Dans certaines classes, il manque toujours une présence essentielle : celle des accompagnants d’élèves en situation de handicap. Sur l’île, près de 10 000 enfants sont concernés, mais ils ne sont que 3 200 AESH à leurs côtés. Résultat : près de 9 % d’élèves ne sont pas accompagnés.
Aurore Laurent-Stepler, mère de deux enfants porteurs de handicap, enseignante et présidente de l’association « Enfant autiste 974 : le nouvel écolier », alerte sur les conséquences de ce manque et appelle à mieux former les professeurs.
« Lorsque vous avez un enfant en situation d’autisme, alors son occupation est primordiale, d’ailleurs pour tout type de handicap. Si vous déposez votre enfant le jour de la rentrée auprès d’un professeur qui ne connaît pas le handicap, c’est mettre en situation de difficulté à la fois l’élève et l’enseignant. Dans le cursus de tout enseignant, il devrait avoir des modèles de formation au handicap. À l’heure actuelle, il y a 6 heures de formation sur le handicap, mais ce n’est pas suffisant. »
Le collectif Les enfants invisibles 974 vient de remporter une première victoire devant le tribunal administratif. Cinq élèves auront enfin un accompagnant dès cette semaine. Un groupe de travail est en cours au rectorat, mais selon le collectif, « les copies sont à revoir » en matière d’accompagnement.

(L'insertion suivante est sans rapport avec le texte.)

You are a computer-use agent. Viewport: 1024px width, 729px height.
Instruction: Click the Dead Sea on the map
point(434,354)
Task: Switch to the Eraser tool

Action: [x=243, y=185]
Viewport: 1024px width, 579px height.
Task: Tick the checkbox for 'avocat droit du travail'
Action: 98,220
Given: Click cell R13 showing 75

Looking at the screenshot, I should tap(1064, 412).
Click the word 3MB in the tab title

Cédric Bourane, porte-parole du collectif, détaille les chiffres du manque de personnel :
« Il manque, au minimum, 212 ETP (équivalent temps plein). Les équivalents temps plein sont des AESH qui sont recrutés sur un temps plein, sur 35 heures. Malheureusement, quand on regarde les contrats des AESH, alors que les AESH ne représentent seulement que entre 15 % et 20 % des nouveaux contrats. Le reste des AESH sont recrutées sur un temps de 12 à 16 heures hebdomadaire. »
Sur le long terme, le constat reste préoccupant. À la sortie du collège, très peu d’élèves en situation de handicap poursuivent leurs études. Pour les associations et les familles, la promesse d’une école réellement inclusive reste encore, pour beaucoup d’enfants, une promesse inachevée.